Collected data entries:
::::

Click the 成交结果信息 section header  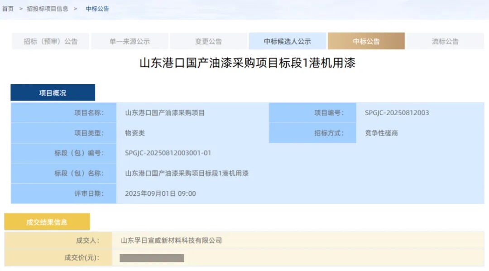(47, 222)
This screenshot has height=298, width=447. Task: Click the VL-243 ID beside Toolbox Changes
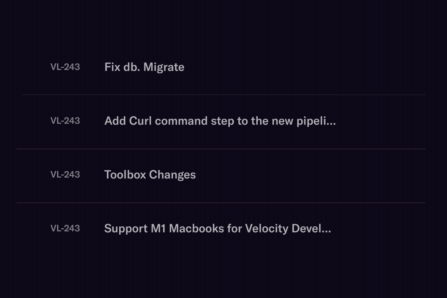coord(65,175)
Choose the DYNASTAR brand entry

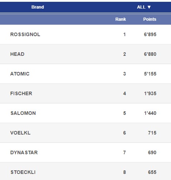24,152
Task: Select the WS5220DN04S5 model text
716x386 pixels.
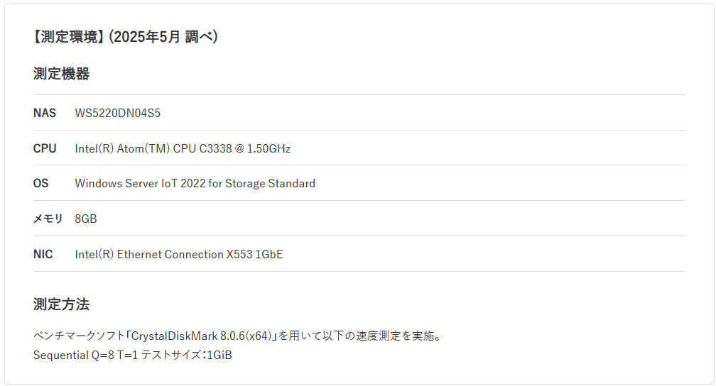Action: tap(118, 113)
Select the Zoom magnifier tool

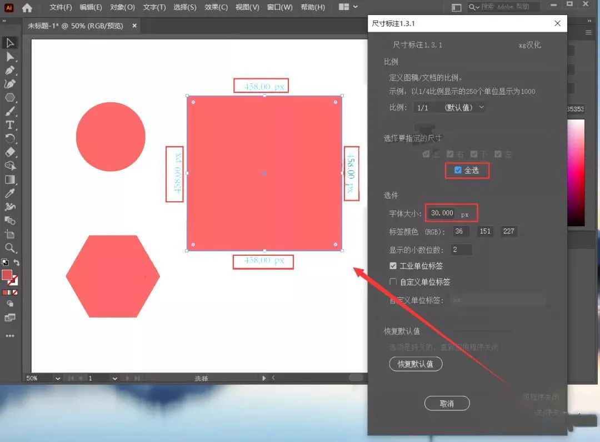(x=9, y=248)
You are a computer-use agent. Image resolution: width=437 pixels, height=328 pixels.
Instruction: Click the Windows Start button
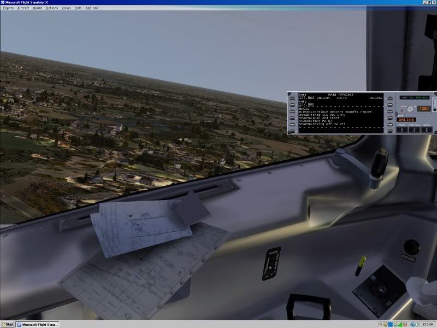pyautogui.click(x=8, y=324)
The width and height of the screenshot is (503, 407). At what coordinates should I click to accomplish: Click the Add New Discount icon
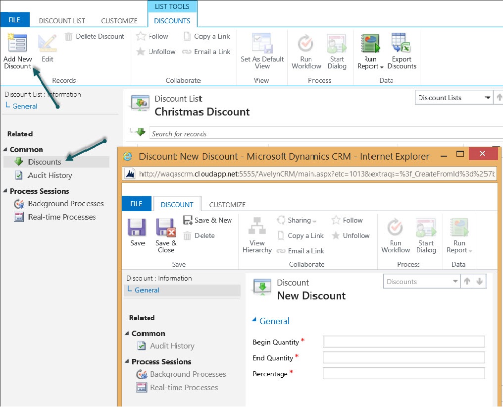pyautogui.click(x=17, y=43)
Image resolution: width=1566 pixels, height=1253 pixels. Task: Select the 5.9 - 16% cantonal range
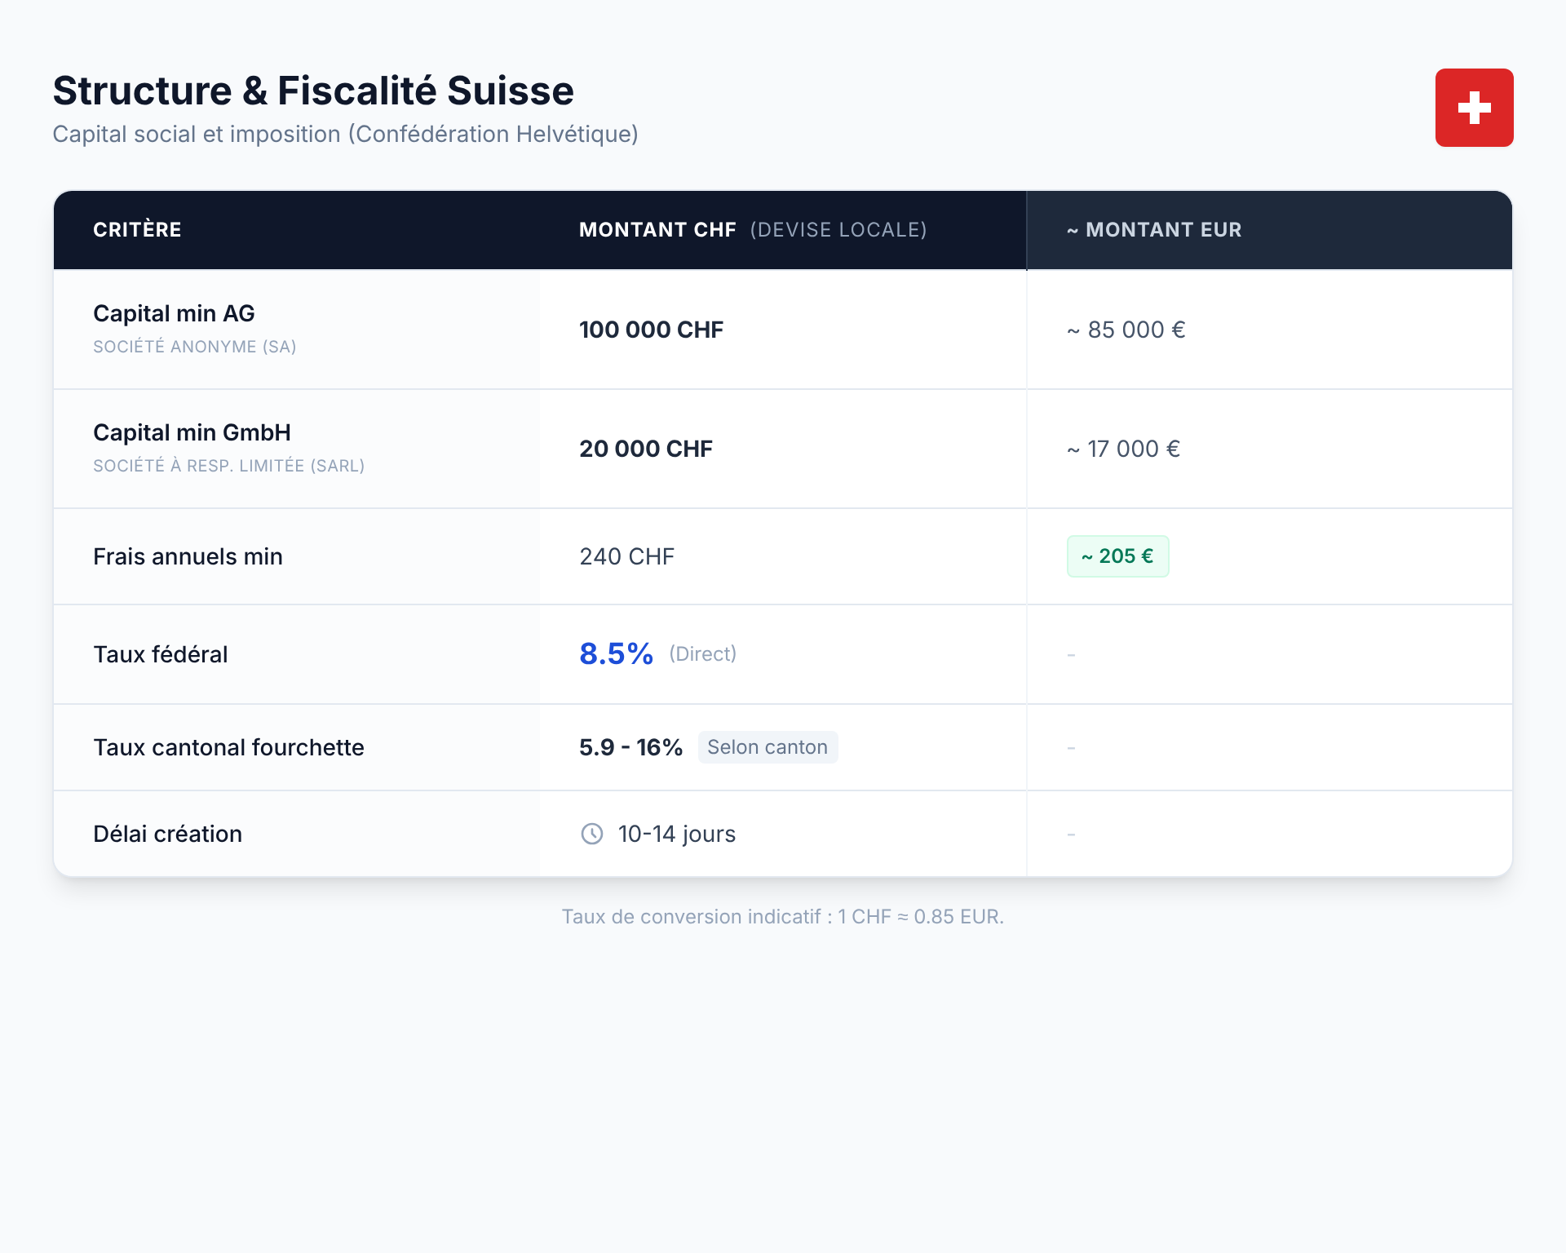[x=630, y=747]
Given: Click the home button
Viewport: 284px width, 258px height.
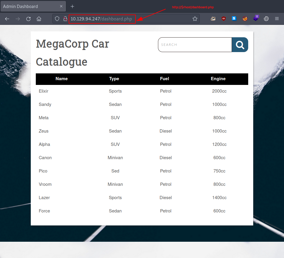Looking at the screenshot, I should (39, 19).
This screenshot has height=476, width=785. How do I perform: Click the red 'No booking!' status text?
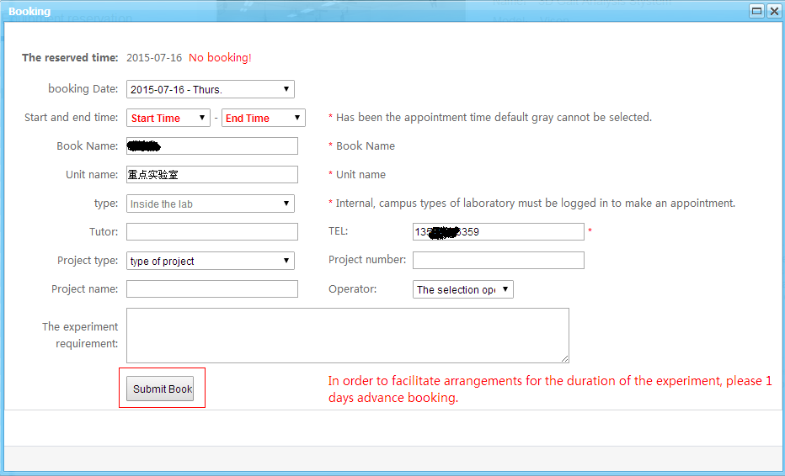pyautogui.click(x=220, y=58)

::::

▸ **PROBLEM TO WORK ON**
With the pictures left out, copy exactly the lines above from the line containing "Given: Click the home button" through the last line of the entries.

▸ **TASK RESULT**
Given: Click the home button
Viewport: 284px width, 258px height.
Looking at the screenshot, I should (39, 19).
This screenshot has height=476, width=785. How do I perform: Click the red 'No booking!' status text?
pyautogui.click(x=220, y=58)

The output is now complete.